Exercise requirements:
Copy the records word for word, starting at the line that contains "Identify the location" and going through the end of the records. Leave the pictures out of your answer.
Records supplied section start
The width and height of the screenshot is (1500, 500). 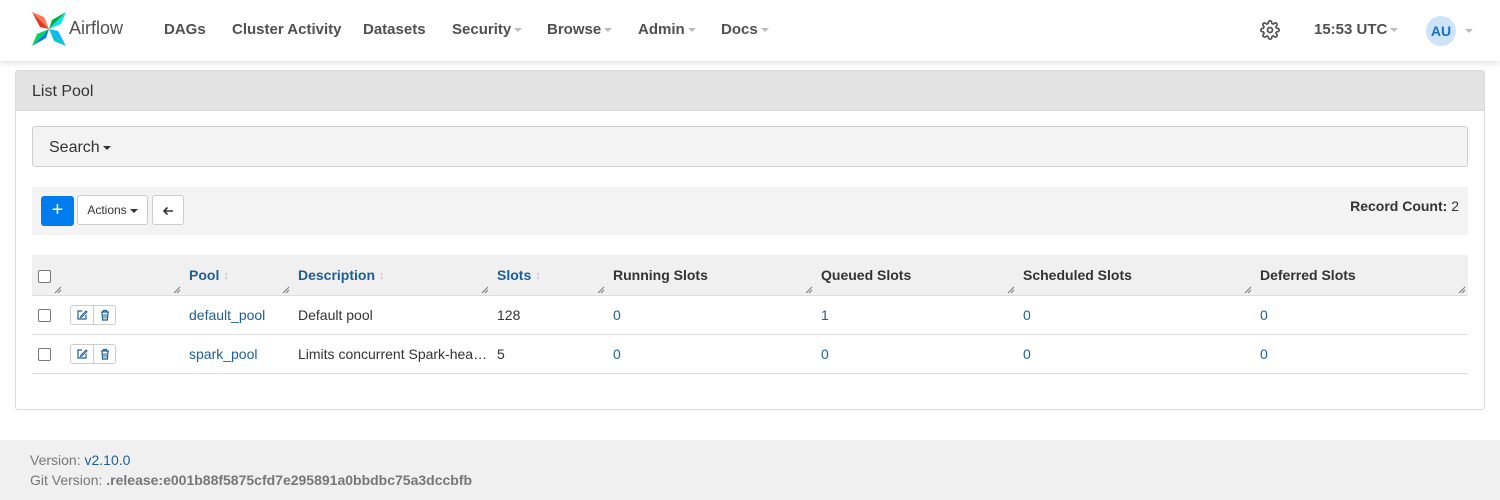 I want to click on record-count: Record Count: 2, so click(x=1404, y=206).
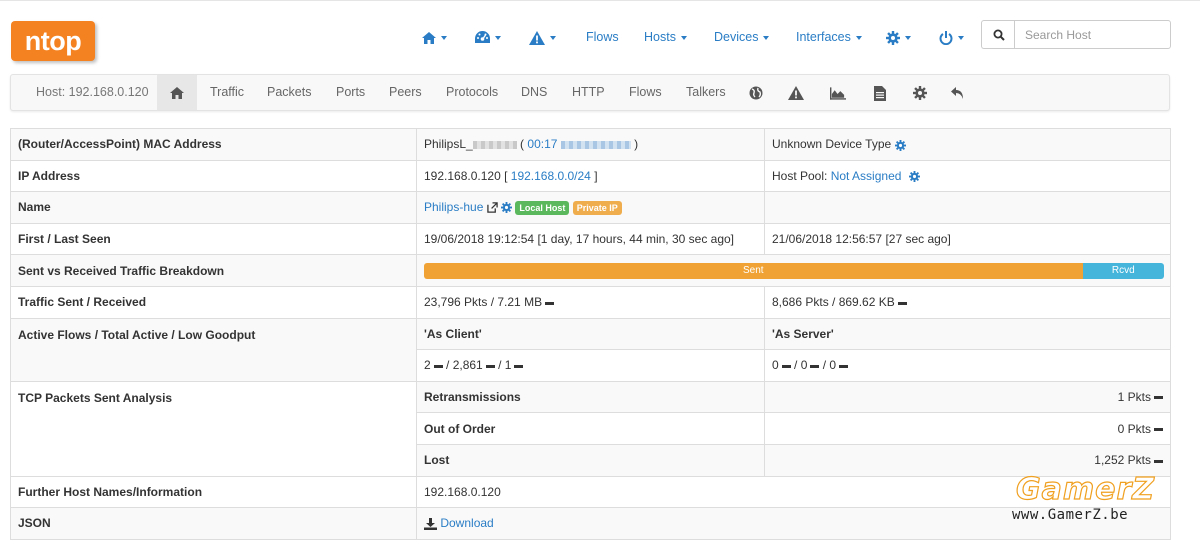  I want to click on ip-value: 192.168.0.120 [ 192.168.0.0/24 ], so click(590, 176).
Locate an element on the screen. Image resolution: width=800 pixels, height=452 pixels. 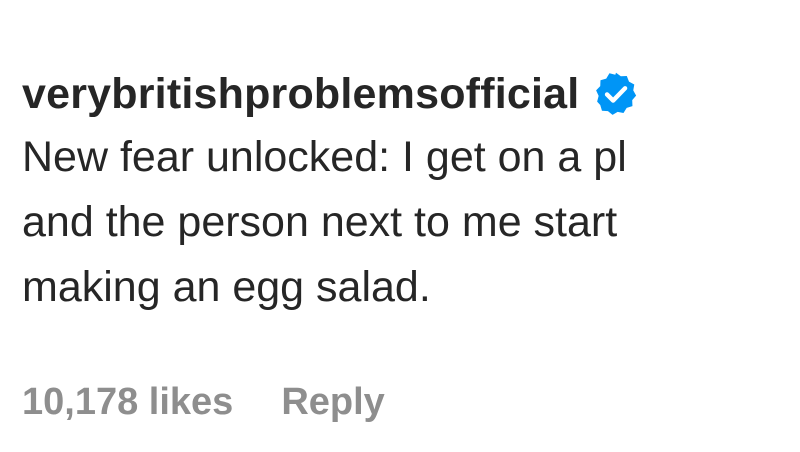
comment-text-line: making an egg salad. is located at coordinates (226, 287).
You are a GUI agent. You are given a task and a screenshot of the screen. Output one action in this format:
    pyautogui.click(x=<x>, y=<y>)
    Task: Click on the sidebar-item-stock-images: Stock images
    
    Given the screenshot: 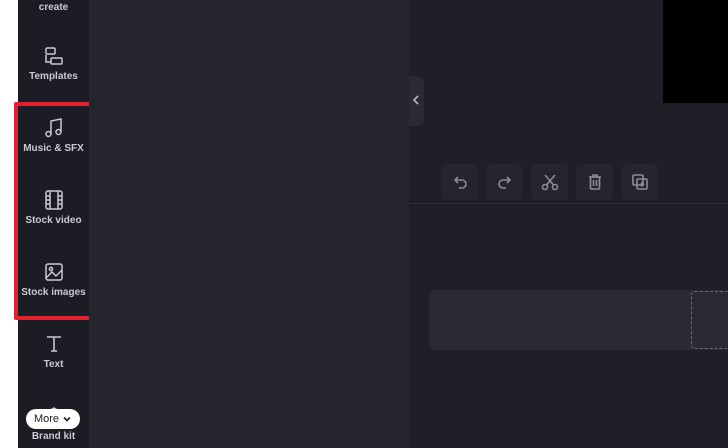 What is the action you would take?
    pyautogui.click(x=54, y=280)
    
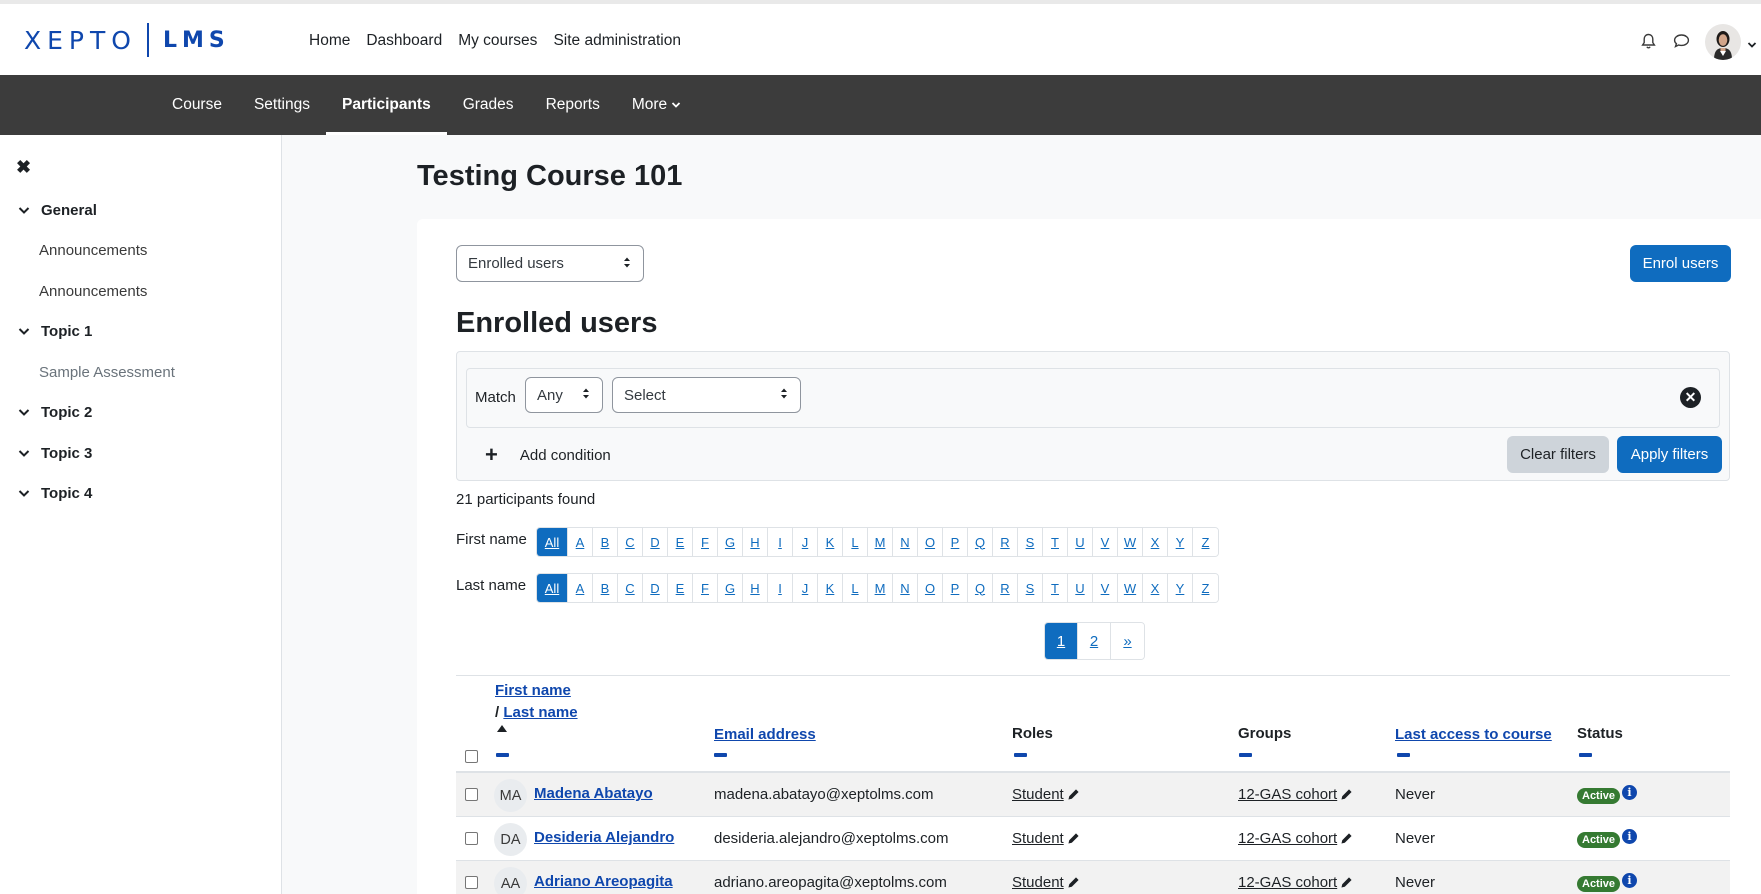 The width and height of the screenshot is (1761, 894). What do you see at coordinates (594, 794) in the screenshot?
I see `participant-name-link: Madena Abatayo` at bounding box center [594, 794].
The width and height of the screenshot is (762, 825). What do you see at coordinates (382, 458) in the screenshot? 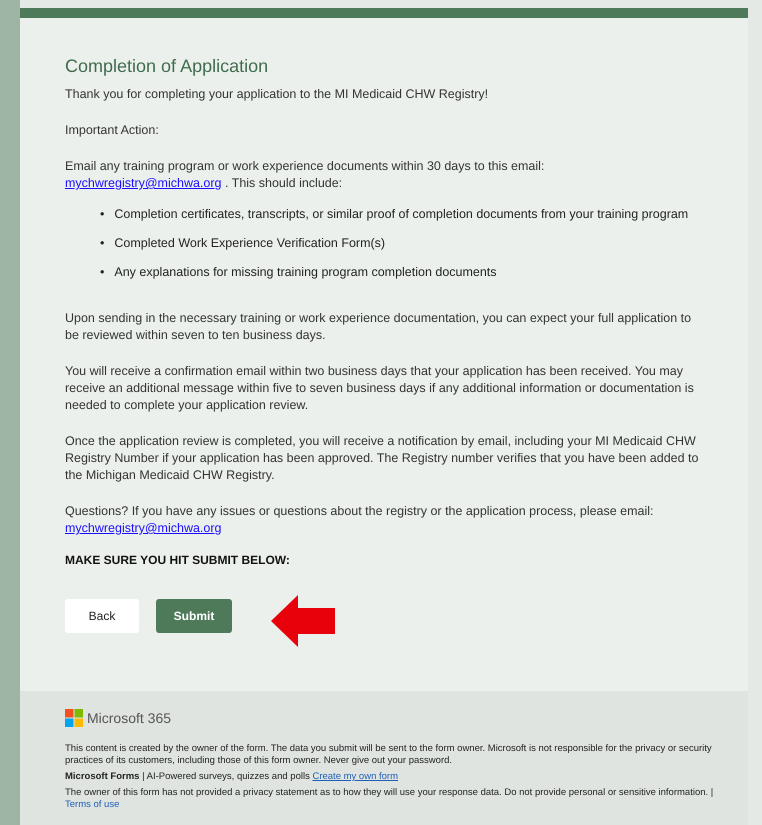
I see `paragraph: Once the application review is completed, you will receive a notification by email, including your MI Medicaid CHW Registry Number if your application has been approved. The Registry number verifies that you have been added to the Michigan Medicaid CHW Registry.` at bounding box center [382, 458].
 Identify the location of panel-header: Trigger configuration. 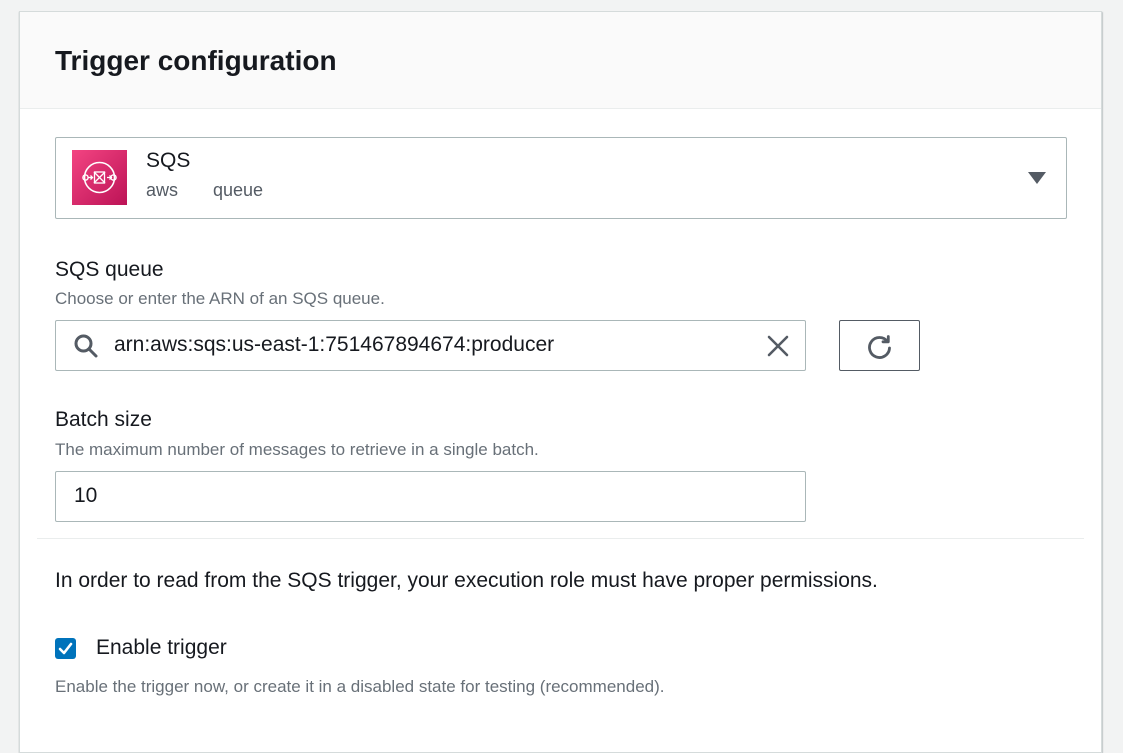
(560, 60).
Records supplied section end
Task answer:
 Identify the location of panel-header: Trigger configuration. 
(560, 60).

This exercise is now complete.